ANSWERS: 15
  • They make better friends than food. +4
  • Nothing. I don't see why people have a problem with that. Yeah it's not the best meat but it is meat. Eating a cat or dog is no different than eating a pig or a cow.
  • Dogs and cats are more regarded as pets than other animals like pigs and cows, especially since pigs, cows, chickens and other livestock are kept specifically for eating. Dogs and cats are kept for companionship. :)
  • Dogs and cats are house pets. You just don't eat your pets.
  • The meat is very tough compared to cow and pig meat.......
  • Not sure but I wouldn't try it unless it was one of those survival things...
  • nothing, I mean if it trips your trigger, than whatever. for example, I eat chipmunk, but not everyone else does.
  • it is socially unacceptable in America. It is an acceptable diet in other countries. There are also countries where eating horses are acceptable for consumption...again not in America.
  • nothing, their just part of the family to some people in america
  • Really nothing other than they have become domisticated to a level that people are more emotionally attached to them, whether they own them or not. So nothing is wrong in the moral sense, its still food. But social convention frowns on it.
  • It's obviously been tried and tested over the years. My guess would be that, we eat pigs cows chickens etc, because we found them to be the tastiest.. or easiest to farm And other animals, not just including dogs and cats, fell out of favour because they don't taste as good! Plus, Cats and dogs can deal considerably more damage to the farmer, than a chicken or a pig ever could...
  • Dogs have personality. Cats? I dunno. I just hate cats.
  • It's to do with the fact that they have more intelligence and more complex nervous systems (so greater fear and pain exposure), than most animals that are farmed for food. The exception is pigs who should be taken right off the menu for the same reason. A further issue is that, in cultures where dog and cat are on the menu, there are certain excrutiatingly inhumane ritual and / or 'traditional' aspects to the slaughter of these 'delicacies' that make their consumption even more appallingly reprehensible.
  • Nothing really if you think about it, other then the obvious human emotional attachments, and religious aspects. If you spill blood for nourishment then whats the difference of what blood is spilled. Some religious groups believe that their God provided only certain animals as food stock. but even still most people eat animals that were not grouped in that list anyway, such as the swine or the catfish and salmon. I equate this question to the people who are crying about the dolphins being caught in the tuna nets, yet nobody is crying for the tuna.

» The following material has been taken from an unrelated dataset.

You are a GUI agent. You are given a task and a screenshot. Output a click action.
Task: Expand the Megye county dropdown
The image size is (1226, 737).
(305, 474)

  • First put Peta nonsense out of your head. They have their heads up their butts. Looking rationally at the issue though, there is a good reason not to eat them, which is the same reason we don't eat eagles or owls; they are carnivores and too high up the food chain. Pesticides and other toxins accumulate more and more in an animal's body as they are higher and higher on the food chain; an eagle's body for instance contains the pesticides of every mouse it has eaten which in turn contains the pesticide of every bug it's eaten, which in turn contains the pesticide of every plant it's eaten. In certain societies including China, Korea, and Eskimo/Aleut, there is a tradition of eating dogs; the Eskimos kept the best dogs to pull the sleds and ate the weak ones. They can't understand why you would waste food and resources on a dog that doesn't pull its own weight, and frankly they have a point. Facing starvation, I think anyone should eat a dog rather than starve, but otherwise I'd pass simply because I don't consider it a healthy practice.